Rapid and accurate detection of methane leaks is being offered to natural-gas utility companies following a successful pilot project led by the Environmental Defense Fund, in partnership with Google Earth Outreach.

The program uses Google Street View cars driving 20 mph and outfitted with technology that tests air samples twice per second. Sensors precisely measure methane concentrations down to 0.02 parts per million. EDF has published online interactive maps of test results from three cities. Website visitors are invited to nominate utilities to be offered the service.

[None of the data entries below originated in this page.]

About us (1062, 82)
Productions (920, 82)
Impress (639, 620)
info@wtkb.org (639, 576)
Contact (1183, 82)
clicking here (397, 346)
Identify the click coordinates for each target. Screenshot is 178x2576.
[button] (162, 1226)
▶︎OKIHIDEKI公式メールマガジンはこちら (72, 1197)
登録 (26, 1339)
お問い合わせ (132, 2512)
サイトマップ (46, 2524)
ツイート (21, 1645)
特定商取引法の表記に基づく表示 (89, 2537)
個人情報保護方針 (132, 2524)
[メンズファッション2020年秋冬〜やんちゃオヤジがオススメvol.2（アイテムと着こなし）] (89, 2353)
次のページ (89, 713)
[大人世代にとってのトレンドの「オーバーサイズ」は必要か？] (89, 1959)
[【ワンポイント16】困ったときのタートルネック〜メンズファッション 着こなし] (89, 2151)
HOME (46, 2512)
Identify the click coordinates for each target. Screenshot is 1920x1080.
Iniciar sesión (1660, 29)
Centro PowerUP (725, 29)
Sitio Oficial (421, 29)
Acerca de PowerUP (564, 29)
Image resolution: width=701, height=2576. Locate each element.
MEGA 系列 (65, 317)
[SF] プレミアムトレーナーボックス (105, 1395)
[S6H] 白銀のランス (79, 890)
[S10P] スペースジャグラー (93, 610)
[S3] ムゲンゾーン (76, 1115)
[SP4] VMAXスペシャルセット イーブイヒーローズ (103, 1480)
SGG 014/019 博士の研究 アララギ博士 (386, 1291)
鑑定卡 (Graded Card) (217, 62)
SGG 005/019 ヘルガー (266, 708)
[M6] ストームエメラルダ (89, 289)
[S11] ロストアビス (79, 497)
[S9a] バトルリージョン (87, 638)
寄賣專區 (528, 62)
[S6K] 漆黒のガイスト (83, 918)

Methane is the principal component of natural gas, so a methane leak indicates an explosion hazard. But methane also is a greenhouse gas that contributes 120 times more to atmospheric heat retention, pound for pound, than carbon dioxide. According to EDF, methane accounts for 25% of the climate change caused by human activities, and locating and repairing methane leaks in utility systems could play an important part in reducing greenhouse-gas emissions.

The Google Street View vehicles used a Piccaro methane analyzer together with a GPS unit to link methane measurements with locations. In each city, drivers drove every public street in the study areas at least two times to ensure accuracy, averaging 80 to 100 miles per day, says Steven Hamburg, EDF's chief scientist.

Two utility companies participated: Citizens Energy Group in Indianapolis and National Grid in Boston and in the New York City borough of Staten Island.

The National Grid systems, like many old utilities in the Northeast, are largely composed of cast iron or other corrosion- or leak-prone materials. In those systems, the survey found an average of one leak per mile, says Hamburg. In Indianapolis, where the system's pipes are plastic and cathodically protected steel, the average was one leak per 200 miles.

"The study didn't find any big leaks we weren't aware of," says Jake Navarro, National Grid spokesman. "We're looking at the data to see what it can tell us."

EDF also is planning a similar mapping project with Southern California Gas Co. A company spokeswoman says there are many sources of methane and other hydrocarbons in its service region.